◆ Teks Bacaan ◆
----------------------------------------

Kementerian Koordinator Bidang Politik dan Keamanan (Kemenko Polkam) menggelar rapat koordinasi strategis di Surabaya guna merumuskan sinergi kebijakan media massa. Inisiatif yang mengusung prinsip BEJO’S—Bertanggung Jawab, Edukatif, Jujur, Objektif, dan Sehat Industri—ini bertujuan untuk merespons tantangan disrupsi digital yang kian masif terhadap situasi politik nasional.

Deputi Bidang Koordinasi Komunikasi dan Informasi Kemenko Polkam, Marsda TNI Dr. Eko D. Indarto, menekankan bahwa di era saat ini, peta kekuatan global bergeser dari penguasaan fisik menjadi penguasaan algoritma dan data. Menurutnya, stabilitas nasional kini sangat bergantung pada bagaimana bangsa mampu mengelola ruang informasi agar tetap kredibel di tengah serbuan hoaks, disinformasi, hingga manipulasi konten berbasis kecerdasan buatan (AI).

Forum yang dihadiri oleh akademisi, praktisi pers, serta unsur pemerintah daerah ini menyoroti posisi media sebagai pilar demokrasi yang vital. Tantangan polarisasi dan framing destruktif yang kerap muncul di ruang digital dinilai menjadi ancaman nyata bagi kohesi sosial. Oleh karena itu, standardisasi media yang profesional dan berintegritas menjadi krusial sebagai fondasi utama menjaga ketahanan informasi nasional.

Melalui kolaborasi lintas sektor, pemerintah mendorong penguatan literasi digital serta regulasi yang adaptif terhadap perkembangan teknologi. Langkah ini diharapkan tidak hanya menciptakan ekosistem industri media yang berkelanjutan, tetapi juga menjadi benteng dalam menjaga ruang publik yang sehat demi menyongsong visi Indonesia Emas 2045.

----------------------------------------

Cuplikan dataset
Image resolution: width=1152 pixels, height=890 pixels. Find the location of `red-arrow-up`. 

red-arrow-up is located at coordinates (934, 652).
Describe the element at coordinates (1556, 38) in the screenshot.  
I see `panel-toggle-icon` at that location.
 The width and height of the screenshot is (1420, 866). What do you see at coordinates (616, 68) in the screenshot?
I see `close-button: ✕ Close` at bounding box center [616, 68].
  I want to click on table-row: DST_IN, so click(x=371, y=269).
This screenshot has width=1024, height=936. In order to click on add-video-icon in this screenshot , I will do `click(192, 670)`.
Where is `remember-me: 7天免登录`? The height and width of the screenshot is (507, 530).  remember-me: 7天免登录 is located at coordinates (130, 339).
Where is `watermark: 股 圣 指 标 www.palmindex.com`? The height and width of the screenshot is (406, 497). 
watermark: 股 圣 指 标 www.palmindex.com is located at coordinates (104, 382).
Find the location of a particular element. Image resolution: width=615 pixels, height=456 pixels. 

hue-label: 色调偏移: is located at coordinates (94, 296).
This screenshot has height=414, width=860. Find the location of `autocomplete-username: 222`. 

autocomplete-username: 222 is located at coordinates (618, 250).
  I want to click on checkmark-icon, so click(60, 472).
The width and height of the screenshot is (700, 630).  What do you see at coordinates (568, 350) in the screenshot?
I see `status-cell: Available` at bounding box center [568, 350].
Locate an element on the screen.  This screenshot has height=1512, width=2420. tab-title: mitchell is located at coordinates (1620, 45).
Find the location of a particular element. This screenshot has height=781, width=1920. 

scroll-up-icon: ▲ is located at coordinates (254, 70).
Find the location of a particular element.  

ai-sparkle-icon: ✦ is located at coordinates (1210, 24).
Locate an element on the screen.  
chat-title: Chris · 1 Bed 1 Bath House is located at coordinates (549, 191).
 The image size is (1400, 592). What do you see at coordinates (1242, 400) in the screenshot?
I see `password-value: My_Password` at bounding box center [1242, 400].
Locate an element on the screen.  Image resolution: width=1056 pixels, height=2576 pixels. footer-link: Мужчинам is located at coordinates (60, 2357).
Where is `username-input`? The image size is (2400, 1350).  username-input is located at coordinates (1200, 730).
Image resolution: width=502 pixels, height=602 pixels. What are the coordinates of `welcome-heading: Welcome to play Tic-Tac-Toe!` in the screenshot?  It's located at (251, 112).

----------------------------------------

◆ Soal Latihan ◆
**a.** Terjemahkan kalimat berikut dari teks tentang rapat koordinasi Kemenko Polkam ke dalam bahasa Inggris: "Forum yang dihadiri oleh akademisi, praktisi pers, serta unsur pemerintah daerah ini menyoroti posisi media sebagai pilar demokrasi yang vital."
**b.** Kembalikan bagian teks tentang rapat koordinasi Kemenko Polkam tanpa perubahan apa pun, dimulai dari "Forum yang dihadiri" dan diakhiri dengan "Indonesia Emas 2045.".

◆ Jawaban ◆
**a.** The forum, attended by academics, press practitioners, and elements of regional government, highlighted the position of the media as a vital pillar of democracy.

**b.**
Forum yang dihadiri oleh akademisi, praktisi pers, serta unsur pemerintah daerah ini menyoroti posisi media sebagai pilar demokrasi yang vital. Tantangan polarisasi dan framing destruktif yang kerap muncul di ruang digital dinilai menjadi ancaman nyata bagi kohesi sosial. Oleh karena itu, standardisasi media yang profesional dan berintegritas menjadi krusial sebagai fondasi utama menjaga ketahanan informasi nasional.

Melalui kolaborasi lintas sektor, pemerintah mendorong penguatan literasi digital serta regulasi yang adaptif terhadap perkembangan teknologi. Langkah ini diharapkan tidak hanya menciptakan ekosistem industri media yang berkelanjutan, tetapi juga menjadi benteng dalam menjaga ruang publik yang sehat demi menyongsong visi Indonesia Emas 2045.